Deze inzichten zijn van toepassing op het publieke debat in Nederland. Toen het manifest Vrij Links uitkwam, was er een publieke debatbijeenkomst in Amsterdam. Dat werd vuurwerk toen de progressieven verdeeld bleken tussen twee kampen. Namelijk het pro-islam kamp (multicultureel links) en het pro-Verlichting kamp (seculier links): zij beschuldigden elkaar ter plekke van regressief-linkse ideeën dan wel van cultuurmarxisme. Onder deze stofwolk was er geen progressief verhaal over innovatie te bespeuren: in de VS worstelen filosofen met hetzelfde dilemma.

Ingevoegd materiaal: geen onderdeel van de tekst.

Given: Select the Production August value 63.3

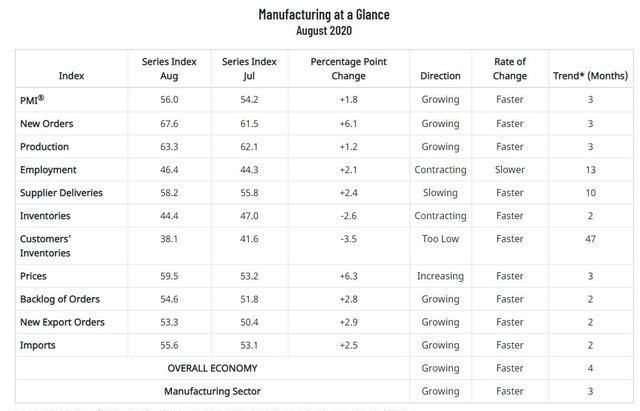Looking at the screenshot, I should (169, 147).
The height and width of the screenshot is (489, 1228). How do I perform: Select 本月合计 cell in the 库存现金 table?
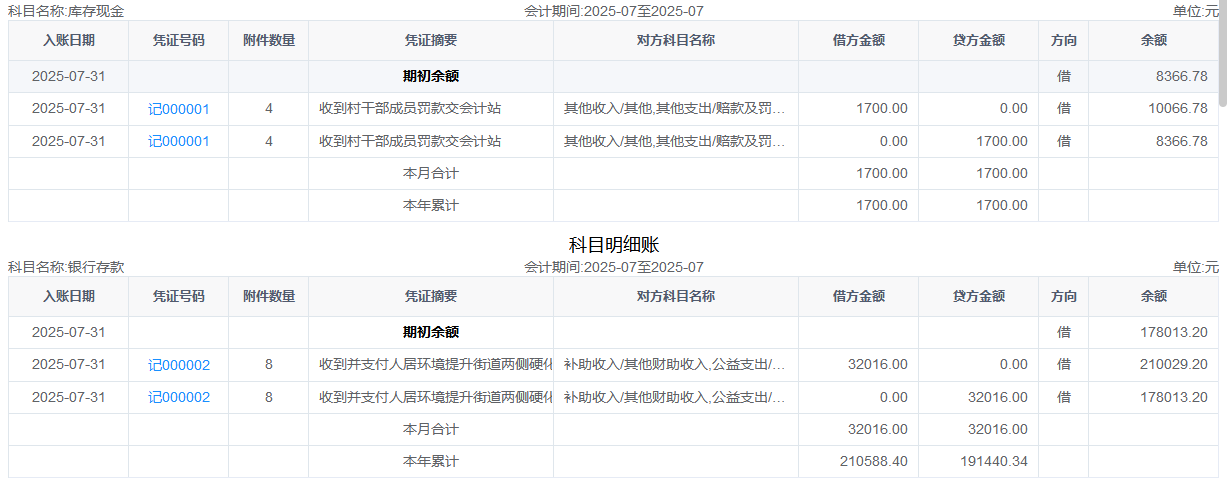coord(430,174)
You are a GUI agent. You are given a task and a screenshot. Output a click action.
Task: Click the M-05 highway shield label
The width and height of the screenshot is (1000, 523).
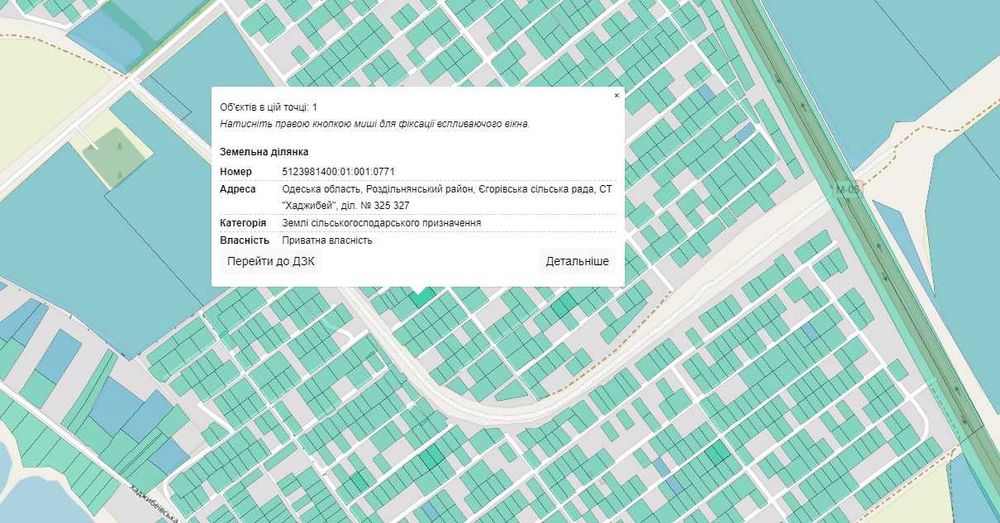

Academische achtergrond: Culture Wars

Sinds de opkomst van de Franse postmoderne filosofie – en het overslaan van deze specifieke stroming op de Amerikaanse universiteiten – zijn ideeën ingedaald over een marxistische cultuurpolitiek verbonden met het multiculturalisme en met de counter culture. Deze ingeslagen weg – en het nu willen hervestigen van een links gebaseerd op empirie en secularisme – is weer de reactie op een eerder trauma. Namelijk de loyaliteit van linkse academici aan de Sovjet-Unie.

In 1956 werd de Hongaarse volksopstand tegen het Stalinisme bloedig neergeslagen. De Sovjetleider Nikita Chroesjtsjov gaf toe dat het regime onder Stalin gruwelijk en moorddadig was geweest; ondertussen floreerde in het Westen het kapitalisme – elke hoop op een arbeidersrevolutie was verdwenen. Als gevolg hiervan reageerden de marxisten in het Westen met scepticisme als intellectueel wapen. Alles werd gerelativeerd zodat er een dikke mist ontstond: daaronder zou de ravage voor de buitenwereld minder zichtbaar zijn, terwijl academisch links de schade taxeerde en een nieuwe strategie uitkiende.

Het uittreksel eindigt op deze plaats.